March 22, 2007

Children of the week

name: Paola Prado
age: 12
grade: 3rd
favorite subject: math
favorite sport: soccer
future goal: to be a nurse

name: Maria Prado
age: 10
grade: 3rd
favorite subject: math
favorite sport: basketball
future goal: to be a trilingual secretary

name: Pablo Prado
age: 9
grade: 1st
favorite subject: spanish
favorite sport: basketball
future goal: to be a college graduate

These kids make me smile. Mostly because no matter what- they are a family and they stick together. The Prado family has taken the scholarship program by storm this year. We've known this family since we arrived in Salacuim. They are a nightly fixture in our house and they've become some of our best allies here. After finishing off the 2006 school year, we learned in January that none of them were enrolled in school this year. Our first reaction was that we need to get these kids in school so they are not in our house all day long. In reality, it became our mission to just show them that we think they are worth helping out. The scholarship program has transformed the kids from what we knew when we first met them. The self-confidence is oozing out of them now. To me, they were always the kids that were never really the ones that fit in at school. They have a lot of friends, but they never had a descent outfit to wear, rarely had shoes and always were a little more grubby than the normal grubby kids we see around here. None of them had ever owned a backpack before this year and a full set of school supplies was unheard of.

# PROBLEM TO WORK ON
Sum up the children of the week post in two sentences.

# RECORD EXTRACTS
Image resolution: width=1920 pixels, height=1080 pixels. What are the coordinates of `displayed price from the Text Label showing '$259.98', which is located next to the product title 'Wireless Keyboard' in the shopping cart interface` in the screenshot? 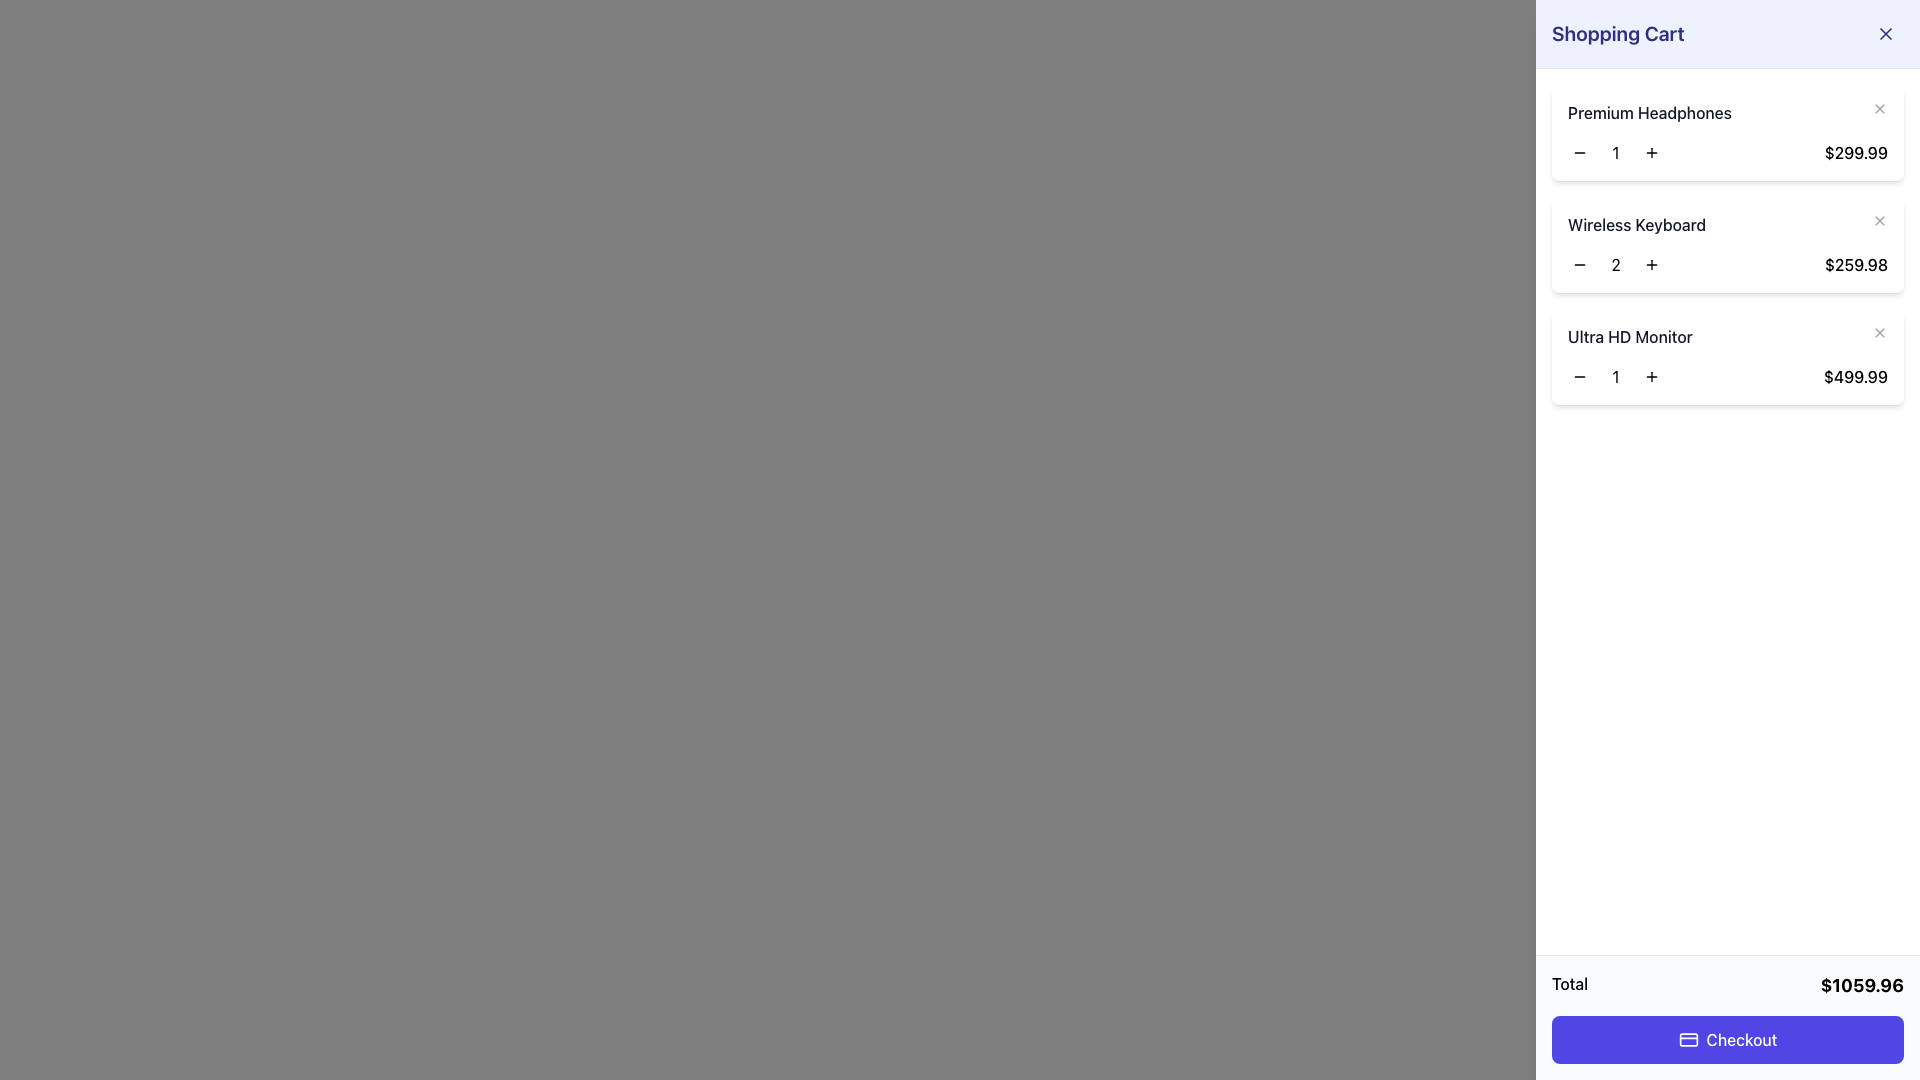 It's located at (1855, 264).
--
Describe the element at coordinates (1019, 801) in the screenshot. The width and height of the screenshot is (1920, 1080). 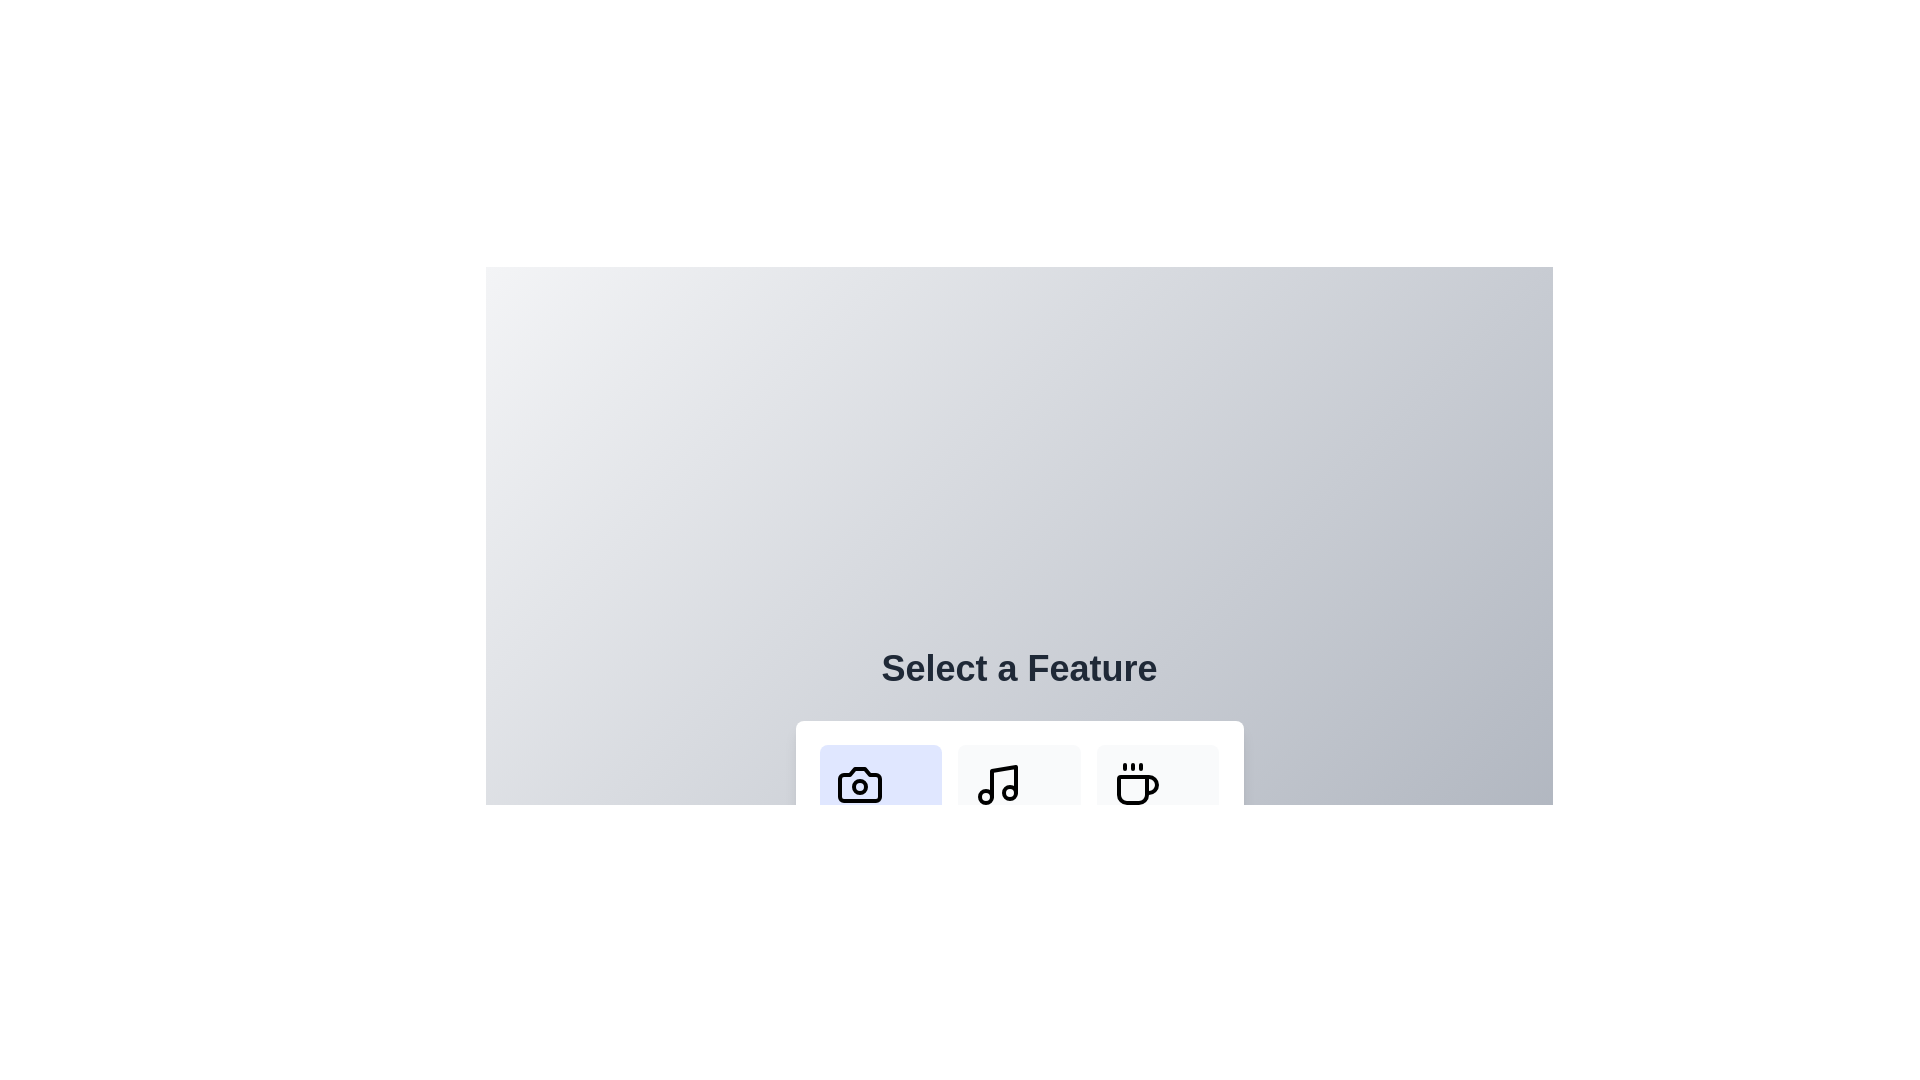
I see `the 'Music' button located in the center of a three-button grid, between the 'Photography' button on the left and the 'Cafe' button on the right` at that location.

# REPLY
Paola, Maria, and Pablo Prado, ages 12, 10, and 9, are the featured children of the Prado family, a family that sticks together and has taken the scholarship program by storm this year. After it was learned in January that none of them were enrolled in school, helping them became a mission, and the scholarship program has transformed them and given them real self-confidence.